Take a Trip to ‘American Places’

Books Travel
Image: Paul Dry Books
Image: Paul Dry Books

Traveling and American history are two of my biggest passions. So visiting locations that are important in history pretty much sums up glee for me. And William Zinsser, author of On Writing Well among other books, pulls that all together in his book, American Places.

Not a new book, but new to me, this book’s subtitle encapsulates its interior: “A Writer’s Pilgrimage to Sixteen of This Country’s Most Visited and Cherished Sites”. Zinsser visits places such as Mount Rushmore, Disneyland, Kitty Hawk, and The Alamo. He stops in almost every corner of the contiguous 48 states, and for spot number sixteen, which showed up in one of the later editions, he went to the cemetery at Omaha Beach, technically a portion of the United States gifted to us by France.
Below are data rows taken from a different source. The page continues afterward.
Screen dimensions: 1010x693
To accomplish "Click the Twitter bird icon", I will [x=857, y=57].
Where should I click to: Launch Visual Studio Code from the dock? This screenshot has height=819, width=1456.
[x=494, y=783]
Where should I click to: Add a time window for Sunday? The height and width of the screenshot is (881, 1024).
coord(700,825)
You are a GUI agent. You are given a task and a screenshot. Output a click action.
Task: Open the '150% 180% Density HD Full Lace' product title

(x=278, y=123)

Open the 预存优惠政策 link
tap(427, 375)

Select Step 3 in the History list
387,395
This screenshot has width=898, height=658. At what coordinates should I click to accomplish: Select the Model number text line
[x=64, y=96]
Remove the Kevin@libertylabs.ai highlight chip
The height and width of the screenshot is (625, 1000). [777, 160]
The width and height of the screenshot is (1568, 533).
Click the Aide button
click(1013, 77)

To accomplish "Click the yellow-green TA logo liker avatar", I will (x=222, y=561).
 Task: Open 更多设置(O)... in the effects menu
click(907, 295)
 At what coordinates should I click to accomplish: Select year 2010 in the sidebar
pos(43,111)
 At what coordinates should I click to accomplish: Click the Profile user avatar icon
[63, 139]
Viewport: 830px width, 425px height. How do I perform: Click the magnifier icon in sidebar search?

I may have only been to three of the places he writes about, but William Zinsser made me feel like I was actually there.

After a brief introduction, American Places doesn’t waste any time diving into the sixteen included destinations, with the rest of the book devoted to them. This is not another touristy book about touristy places. Sure, many of the included places are visited by sometimes millions of visitors a year. And all of them have an important place in our nation’s history. But Zinsser wanted to get to the heart of the locations, asking the people that worked there and operated behind the scenes what it was truly like there, at that spot. Why did people visit? What made it special and worthy? What was it really like?

Reading about locations in a boring old textbook doesn’t bring places alive, so Zinsser wanted to see them for himself. So he did, and he wrote about it. His beautiful, non-fiction prose helps take us to those places, painting pictures in our mind until we can get there ourselves in person.

Zinsser is a true craftsman with words. He will talk about a place with such perfect description that you can see it clearly in your mind, knowing that no other words should have been used. His kind of writing is what many writers strive to create. So, as readers, our takeaways from this book are more than informational. They are visual. It feels like we are with him on his journey.

From the chapter on Niagara Falls:

Niagara Falls existed only in the attic of my mind where collective memory is stored: scraps of songs about honeymooning couples, vistas by painters who tried to get the plummeting waters to hold still, film clips of Marilyn Monroe running for her life in Niagara, odds and ends of lore about stuntmen who died going over the falls, and always, somewhere among the scraps, a boat called Maid of the Mist, which took tourists…where? Behind the falls? Under the falls? Death hovered at the edge of the images in my attic, or at least danger. But I had never thought of going to see the place itself. That was for other people. Now I wanted to be one of those other people. –from American Places

Though I always want to travel and see more of this country and the world in which we live, this book only spurned me on, making me lament the fact that I can’t travel extensively at the present. But I want to eventually do as he has done, travel around and absorb the history, geography, and life held in each one of these places, and in the thousands of other, unmentioned places in our country. I can’t wait to do this at my leisure, unhurried.

My only complaint about the book is the cover. To me, it doesn’t reflect its interior. It shows plenty of patriotic colors, and a nice arrangement of the locations visited, but it doesn’t evoke the journey that was undertaken, the lessons learned, or the resulting descriptive prose.

American Places is a wonderful read for travelers, historians, and literary sorts. Give it a try this year or next, and see how its destinations compare to your experiences. I, for one, am reading it cover to cover, and then seeking out everything else I can find by William Zinsser. This is non-fiction literature.

Note: I received a copy of this book for review purposes.